Very good field gun but it's good pointing qualities come at the cost of recoil. True of most o/u guns. Also the break action design is not something you will like if your are hunting from a blind. These two reasons are why most waterfowlers use big gas operated autoloaders.
Never had any trouble with my Brownings. I prefer an automatic. That third shot sure comes in handy on waterfowl. The advantages with the over-and-under are the ease of switching between duck loads and goose loads and not ejecting my reloaded hulls out of the blind. With automatic ejectors, without an automatic safety, and a shell strap on the stock with a couple of shells in it you can get very fast at putting two more shells in the gun for two more quick follow-up shots.
Before you invest in a o/u for waterfowl borrow one to shoot,get some 3 inch duck and goose loads and shoot a round of skeet/trap (if they allow you to use
hunting loads at you club,some don't) and you may understand why we all shoot autos.Just trying to help.
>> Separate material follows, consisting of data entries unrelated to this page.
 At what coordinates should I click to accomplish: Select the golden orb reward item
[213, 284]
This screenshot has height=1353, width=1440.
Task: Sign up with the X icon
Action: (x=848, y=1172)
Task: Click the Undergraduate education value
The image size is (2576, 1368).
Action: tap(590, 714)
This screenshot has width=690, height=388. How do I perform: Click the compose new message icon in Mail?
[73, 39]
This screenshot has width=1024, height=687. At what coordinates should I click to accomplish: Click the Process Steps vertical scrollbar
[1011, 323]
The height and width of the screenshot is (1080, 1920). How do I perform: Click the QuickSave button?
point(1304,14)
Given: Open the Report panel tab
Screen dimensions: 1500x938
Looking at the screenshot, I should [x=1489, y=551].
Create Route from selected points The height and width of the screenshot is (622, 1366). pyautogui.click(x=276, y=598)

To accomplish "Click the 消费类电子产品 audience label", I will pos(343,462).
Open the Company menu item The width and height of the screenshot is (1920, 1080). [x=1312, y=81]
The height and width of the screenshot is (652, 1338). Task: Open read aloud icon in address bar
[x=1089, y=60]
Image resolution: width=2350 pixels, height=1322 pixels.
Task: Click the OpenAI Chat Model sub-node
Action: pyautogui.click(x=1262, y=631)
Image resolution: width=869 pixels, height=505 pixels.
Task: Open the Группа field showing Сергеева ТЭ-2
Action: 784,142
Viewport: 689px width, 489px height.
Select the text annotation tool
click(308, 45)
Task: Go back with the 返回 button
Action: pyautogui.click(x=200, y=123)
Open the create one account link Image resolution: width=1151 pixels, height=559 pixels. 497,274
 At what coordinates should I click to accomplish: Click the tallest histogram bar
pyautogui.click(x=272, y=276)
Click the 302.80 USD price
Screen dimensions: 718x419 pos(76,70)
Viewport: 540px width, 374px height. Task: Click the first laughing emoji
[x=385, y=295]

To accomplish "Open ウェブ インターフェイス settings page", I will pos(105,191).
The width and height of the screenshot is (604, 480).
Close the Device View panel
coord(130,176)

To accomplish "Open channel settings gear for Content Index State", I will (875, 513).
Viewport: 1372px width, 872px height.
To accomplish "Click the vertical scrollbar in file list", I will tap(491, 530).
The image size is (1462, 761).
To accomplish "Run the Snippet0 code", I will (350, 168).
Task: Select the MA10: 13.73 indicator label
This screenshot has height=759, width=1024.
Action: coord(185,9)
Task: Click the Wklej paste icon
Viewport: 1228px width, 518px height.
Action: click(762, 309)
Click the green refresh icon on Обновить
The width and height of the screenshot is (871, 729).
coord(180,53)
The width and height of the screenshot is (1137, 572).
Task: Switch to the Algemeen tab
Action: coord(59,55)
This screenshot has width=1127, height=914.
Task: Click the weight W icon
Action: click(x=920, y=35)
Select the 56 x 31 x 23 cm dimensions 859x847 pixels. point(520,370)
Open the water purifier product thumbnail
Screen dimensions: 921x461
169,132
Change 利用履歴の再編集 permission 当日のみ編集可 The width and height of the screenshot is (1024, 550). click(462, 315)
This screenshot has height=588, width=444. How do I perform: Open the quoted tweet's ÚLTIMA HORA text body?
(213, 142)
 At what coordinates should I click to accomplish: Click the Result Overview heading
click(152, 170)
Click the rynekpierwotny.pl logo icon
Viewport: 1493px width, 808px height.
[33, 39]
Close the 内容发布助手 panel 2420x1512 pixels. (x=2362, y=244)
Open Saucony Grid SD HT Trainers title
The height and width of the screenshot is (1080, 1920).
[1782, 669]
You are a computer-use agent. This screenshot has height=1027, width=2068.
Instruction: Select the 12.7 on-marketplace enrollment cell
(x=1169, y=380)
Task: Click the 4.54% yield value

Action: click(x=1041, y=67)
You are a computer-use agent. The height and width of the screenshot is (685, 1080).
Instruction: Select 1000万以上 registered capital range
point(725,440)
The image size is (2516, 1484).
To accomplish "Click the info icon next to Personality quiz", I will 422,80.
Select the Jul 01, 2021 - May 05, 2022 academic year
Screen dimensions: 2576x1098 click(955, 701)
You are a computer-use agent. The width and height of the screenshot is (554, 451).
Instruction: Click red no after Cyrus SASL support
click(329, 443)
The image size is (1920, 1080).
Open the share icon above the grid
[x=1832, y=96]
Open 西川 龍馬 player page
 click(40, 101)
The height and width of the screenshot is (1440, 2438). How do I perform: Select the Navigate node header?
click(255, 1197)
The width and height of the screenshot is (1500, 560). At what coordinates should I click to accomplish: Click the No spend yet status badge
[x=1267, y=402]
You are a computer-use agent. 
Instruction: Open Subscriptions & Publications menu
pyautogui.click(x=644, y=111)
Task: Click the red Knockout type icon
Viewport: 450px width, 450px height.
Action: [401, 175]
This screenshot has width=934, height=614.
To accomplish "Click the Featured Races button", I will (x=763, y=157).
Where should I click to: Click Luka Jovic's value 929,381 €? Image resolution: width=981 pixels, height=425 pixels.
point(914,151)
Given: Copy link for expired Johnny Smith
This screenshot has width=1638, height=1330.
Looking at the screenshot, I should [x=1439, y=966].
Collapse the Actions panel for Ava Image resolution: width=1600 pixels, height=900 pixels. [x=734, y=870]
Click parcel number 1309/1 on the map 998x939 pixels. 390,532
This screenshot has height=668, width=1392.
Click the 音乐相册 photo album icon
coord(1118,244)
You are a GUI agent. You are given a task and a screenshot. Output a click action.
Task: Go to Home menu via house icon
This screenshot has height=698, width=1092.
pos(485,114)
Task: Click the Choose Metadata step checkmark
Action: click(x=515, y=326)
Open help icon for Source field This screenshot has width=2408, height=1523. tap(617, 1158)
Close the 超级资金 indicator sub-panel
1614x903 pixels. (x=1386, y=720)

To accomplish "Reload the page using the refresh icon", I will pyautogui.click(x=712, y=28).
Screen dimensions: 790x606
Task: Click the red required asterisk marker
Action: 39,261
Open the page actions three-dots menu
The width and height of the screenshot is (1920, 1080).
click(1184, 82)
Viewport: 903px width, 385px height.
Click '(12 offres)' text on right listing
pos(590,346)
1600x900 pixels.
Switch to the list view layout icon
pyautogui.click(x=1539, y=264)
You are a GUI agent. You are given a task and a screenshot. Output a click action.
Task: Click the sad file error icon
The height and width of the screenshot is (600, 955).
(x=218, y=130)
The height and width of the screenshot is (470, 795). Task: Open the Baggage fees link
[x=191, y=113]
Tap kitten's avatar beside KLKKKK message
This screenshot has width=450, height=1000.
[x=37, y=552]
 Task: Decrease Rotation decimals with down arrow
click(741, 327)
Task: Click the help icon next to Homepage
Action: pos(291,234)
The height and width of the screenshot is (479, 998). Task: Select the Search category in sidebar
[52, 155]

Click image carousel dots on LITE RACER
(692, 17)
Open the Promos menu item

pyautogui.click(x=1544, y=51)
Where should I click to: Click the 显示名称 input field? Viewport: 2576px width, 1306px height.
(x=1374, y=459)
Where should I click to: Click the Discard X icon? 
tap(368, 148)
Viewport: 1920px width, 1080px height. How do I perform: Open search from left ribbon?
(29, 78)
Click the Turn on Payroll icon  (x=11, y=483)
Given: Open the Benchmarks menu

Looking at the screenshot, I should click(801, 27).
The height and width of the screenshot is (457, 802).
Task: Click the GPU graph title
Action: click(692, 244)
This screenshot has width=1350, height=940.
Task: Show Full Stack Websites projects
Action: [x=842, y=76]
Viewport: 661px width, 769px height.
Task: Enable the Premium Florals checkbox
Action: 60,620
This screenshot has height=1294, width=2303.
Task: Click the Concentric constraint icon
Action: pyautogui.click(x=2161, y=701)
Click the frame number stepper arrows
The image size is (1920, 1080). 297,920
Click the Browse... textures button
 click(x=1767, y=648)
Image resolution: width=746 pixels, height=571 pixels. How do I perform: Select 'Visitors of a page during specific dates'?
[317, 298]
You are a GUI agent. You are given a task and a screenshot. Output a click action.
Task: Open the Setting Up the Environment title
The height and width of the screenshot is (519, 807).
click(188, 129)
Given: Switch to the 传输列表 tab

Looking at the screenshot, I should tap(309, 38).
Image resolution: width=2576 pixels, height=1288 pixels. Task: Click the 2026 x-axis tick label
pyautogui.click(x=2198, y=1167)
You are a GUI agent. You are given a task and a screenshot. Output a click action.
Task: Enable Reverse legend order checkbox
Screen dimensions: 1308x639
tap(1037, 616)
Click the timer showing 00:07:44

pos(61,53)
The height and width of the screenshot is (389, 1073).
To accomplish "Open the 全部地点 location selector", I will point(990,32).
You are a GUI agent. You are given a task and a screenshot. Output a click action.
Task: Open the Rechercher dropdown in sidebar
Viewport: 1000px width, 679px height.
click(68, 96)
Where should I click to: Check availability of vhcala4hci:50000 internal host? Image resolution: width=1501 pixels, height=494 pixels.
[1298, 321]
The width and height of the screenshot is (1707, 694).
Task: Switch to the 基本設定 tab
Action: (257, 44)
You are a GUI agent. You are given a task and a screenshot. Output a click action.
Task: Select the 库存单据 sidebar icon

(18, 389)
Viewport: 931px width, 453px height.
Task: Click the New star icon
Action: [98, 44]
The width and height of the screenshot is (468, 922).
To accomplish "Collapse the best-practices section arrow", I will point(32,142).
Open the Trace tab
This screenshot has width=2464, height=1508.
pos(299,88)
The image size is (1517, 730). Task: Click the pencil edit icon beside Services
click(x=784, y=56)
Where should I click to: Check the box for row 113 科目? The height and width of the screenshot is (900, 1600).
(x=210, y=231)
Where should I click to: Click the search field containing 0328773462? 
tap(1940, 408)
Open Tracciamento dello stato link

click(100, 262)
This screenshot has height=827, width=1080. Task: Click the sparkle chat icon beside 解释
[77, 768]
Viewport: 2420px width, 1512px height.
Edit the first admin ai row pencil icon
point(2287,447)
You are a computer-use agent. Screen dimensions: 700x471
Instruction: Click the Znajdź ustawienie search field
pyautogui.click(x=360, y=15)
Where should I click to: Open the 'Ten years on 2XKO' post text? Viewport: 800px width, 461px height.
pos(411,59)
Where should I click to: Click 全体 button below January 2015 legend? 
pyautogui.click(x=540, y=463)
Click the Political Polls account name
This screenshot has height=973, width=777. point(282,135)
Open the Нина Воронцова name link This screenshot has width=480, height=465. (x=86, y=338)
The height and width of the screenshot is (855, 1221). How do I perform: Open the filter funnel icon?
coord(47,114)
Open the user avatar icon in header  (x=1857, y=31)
Browning makes Citori's in camo. Ceasar Guerini also made a Waterfowler with matte bluing on the barrels. Beretta also has models that will fit the bill. Be sure to buy a model that is a true waterfowl gun, not a light game gun that happens to be chambered for 3" shells as it will be uncomfortable to shoot and difficult to rebound with the 2nd shot. Unfortunately a good waterfowling O/U will not typically do double duty as an upland gun. Simply to heavy to lug around afield. I currently also use a semi-auto, but I'd prefer to be shooting an O/U.